Jej stałym komponentem, obecnym w polityce Moskwy już od wieków jest swoiste rozszczepienie, jeszcze bardziej wyraźne w obecnych czasach. „Przedstawiciele rosyjskiej elity władzy z jednej strony pomstują na zgniły, zdegenerowany, zdemoralizowany Zachód, a z drugiej mają konta w szwajcarskich bankach, kamienice w Londynie, wille w Toskanii, rezydencje na Lazurowym Wybrzeżu, a dzieci na amerykańskich uniwersytetach. To jest właśnie owa schizofrenia będąca komponentem „schizo-faszyzmu” – wyjaśnia publicysta.
Wesprzyj nas już teraz!
Przy czym ta dwoistość myślenia, swego rodzaju dysonans poznawczy, dla człowieka Zachodu stanowi przeszkodę i problem. Dla Rosjanina taka dysfunkcja wewnętrznego rozdarcia nie jest jednak niczym niezwykłym. Może on być jednocześnie „romantykiem i zbójcą, żyć szczerością kłamstwa, czyli kłamstwem bez oszustwa, jak wtedy, gdy mówi się nam, że postęp wojsk rosyjskich jest spowalniany przez tchórzostwo ukraińskich neonazistów”.

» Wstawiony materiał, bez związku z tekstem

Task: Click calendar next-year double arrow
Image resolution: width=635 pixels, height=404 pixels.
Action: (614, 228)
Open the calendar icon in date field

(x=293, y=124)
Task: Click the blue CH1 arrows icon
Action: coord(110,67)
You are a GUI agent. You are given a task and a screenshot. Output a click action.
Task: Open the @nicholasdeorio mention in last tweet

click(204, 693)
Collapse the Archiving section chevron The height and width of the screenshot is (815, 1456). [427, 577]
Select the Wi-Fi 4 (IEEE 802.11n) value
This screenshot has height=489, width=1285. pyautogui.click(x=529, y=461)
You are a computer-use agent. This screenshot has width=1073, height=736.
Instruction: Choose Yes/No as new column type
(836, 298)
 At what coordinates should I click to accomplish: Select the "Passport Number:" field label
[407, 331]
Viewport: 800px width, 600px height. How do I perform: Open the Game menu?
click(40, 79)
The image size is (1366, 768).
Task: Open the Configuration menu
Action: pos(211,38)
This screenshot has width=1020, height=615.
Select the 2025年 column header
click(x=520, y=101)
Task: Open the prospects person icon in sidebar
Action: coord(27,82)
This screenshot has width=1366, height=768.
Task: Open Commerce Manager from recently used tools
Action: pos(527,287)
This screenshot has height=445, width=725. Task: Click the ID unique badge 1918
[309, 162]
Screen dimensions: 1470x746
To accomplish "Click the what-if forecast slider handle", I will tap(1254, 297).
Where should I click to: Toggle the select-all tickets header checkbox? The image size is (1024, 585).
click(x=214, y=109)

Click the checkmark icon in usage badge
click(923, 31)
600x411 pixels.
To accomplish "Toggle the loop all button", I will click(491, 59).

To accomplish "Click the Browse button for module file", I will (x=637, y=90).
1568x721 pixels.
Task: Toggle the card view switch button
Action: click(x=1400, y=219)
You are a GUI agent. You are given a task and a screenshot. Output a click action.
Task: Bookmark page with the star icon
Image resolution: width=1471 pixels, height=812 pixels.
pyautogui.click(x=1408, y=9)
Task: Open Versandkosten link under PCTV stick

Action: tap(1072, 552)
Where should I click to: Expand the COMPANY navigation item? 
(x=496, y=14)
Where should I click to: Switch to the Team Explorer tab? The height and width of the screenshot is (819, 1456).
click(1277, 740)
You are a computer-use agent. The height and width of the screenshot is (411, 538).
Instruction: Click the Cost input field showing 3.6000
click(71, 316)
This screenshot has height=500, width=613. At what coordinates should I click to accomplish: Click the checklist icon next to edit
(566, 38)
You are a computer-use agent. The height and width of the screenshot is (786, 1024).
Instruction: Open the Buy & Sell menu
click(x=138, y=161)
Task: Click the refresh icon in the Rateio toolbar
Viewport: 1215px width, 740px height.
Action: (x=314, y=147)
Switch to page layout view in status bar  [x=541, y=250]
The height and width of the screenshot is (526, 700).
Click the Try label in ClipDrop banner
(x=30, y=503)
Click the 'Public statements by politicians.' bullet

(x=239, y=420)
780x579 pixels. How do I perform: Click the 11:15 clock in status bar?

Dramatyczną konsekwencją takiego podejścia jest społeczeństwo wychowane w kulcie kłamstwa, co bez skrupułów wykorzystuje kremlowska propaganda nie dbająca o żadne pozory zachowania związku swojego przekazu z rzeczywistością. Ta przepaść cywilizacyjna pomiędzy umiłowaniem prawdy a gloryfikacją kłamców, w opinii publicysty powoduje, że nie można przykładać zachodnich ram w próbie zrozumienia tamtejszej kultury.
To właśnie dlatego Putin wzywając do „denazyfikacji” Ukrainy, przechodzi do porządku dziennego nad faktem, że w Kijowie nie rządzą naziści, a prezydent tego kraju, którego rodzina zginęła w obozach koncentracyjnych, ma pochodzenie żydowskie. To po prostu dla rosyjskiego społeczeństwa nie ma żadnego znaczenia.
„O ile symbolem nazizmu była swastyka, o tyle znakiem „schizo-faszyzmu” stała się litera „Z”, którą ukraiński publicysta Witalij Portnikow nazwał „pół-swastyką”. Jego zdaniem jeszcze niedawno porównywanie Władimira Putina do Adolfa Hitlera wydawało się publicystyczną przesadą, przenośnią lub metaforą (…) Napaść na Ukrainę zmieniła jednak wszystko – od tej pory będzie już na zawsze nazywany zbrodniarzem wojennym i stawiany w jednym rzędzie z Hitlerem” – konkluduje Górny.